I get ready, all the while thinking of the many jobs waiting to be done at home while I am out. So … why am I doing what I am doing? I have more than enough to occupy me, without any added responsibilities. What was I thinking, to say yes when asked? I have moved on. I left a ministry role many years ago and, since then, God has unfolded such a fulfilling writing and speaking journey for me. How could I have agreed to put my current novel aside for these months? Besides, some of my ministry gifts and skills are quite rusty. Surely there are others who could do these things so much better?

I grumble to myself as I eat breakfast and leave home, feeling so unsure about the day ahead. I plan to work on some training material for the pastoral team, preparing input I have been asked to give on a topic I myself originally suggested. Yet as I arrive and open up those documents on my laptop, I wonder how what I have already prepared will connect with our team members. I don’t know them very well yet—will they understand where I’m coming from? Will they feel that giving up their precious time in the middle of the day to sit and listen to my input is a big waste? Will they decide it is irrelevant for them in their particular area of ministry?
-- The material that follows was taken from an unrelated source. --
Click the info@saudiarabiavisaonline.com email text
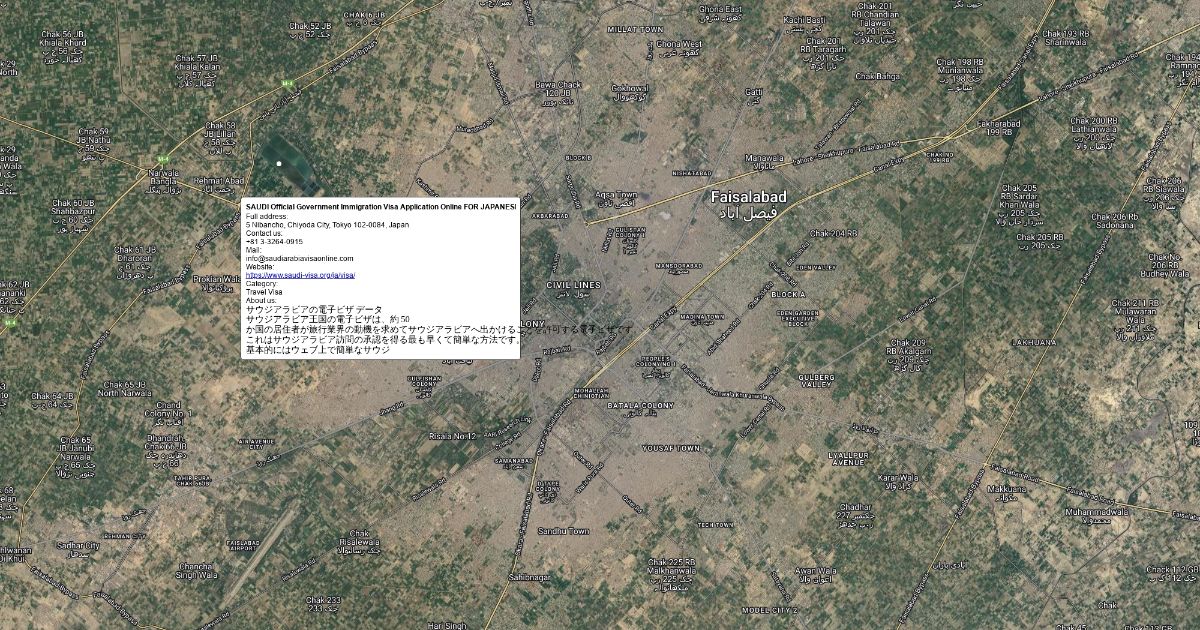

Eventually, I turn to a sermon I am currently working on. I thought what I have already written was what God wanted me to say. Yet, as I look at it again, I begin to wonder. Today, it seems a little trite—perhaps too simple, too fanciful even. I want to honour God in what I share on the day—and also honour the trust our leadership has shown in asking me to speak. But am I making a huge mistake with all that input I see on the screen before me?

Then I stop and reach for my Bible, turning to some verses I read earlier before heading out. In these, the Apostle Paul lists the many sufferings he has endured in his ministry, then writes:

But he (the Lord) said to me, “My grace is sufficient for you, for my power is made perfect in weakness.” Therefore I will boast all the more gladly about my weaknesses, so that Christ’s power may rest on me. That is why, for Christ’s sake, I delight in weaknesses, in insults, in hardships, in persecutions, in difficulties. For when I am weak, then I am strong.   1 Corinthians 12:9-10

Yes, I may be weak—but I am also strong, because I have an amazing God whose grace and power are able to shine through my weaknesses. How wonderfully reassuring is that?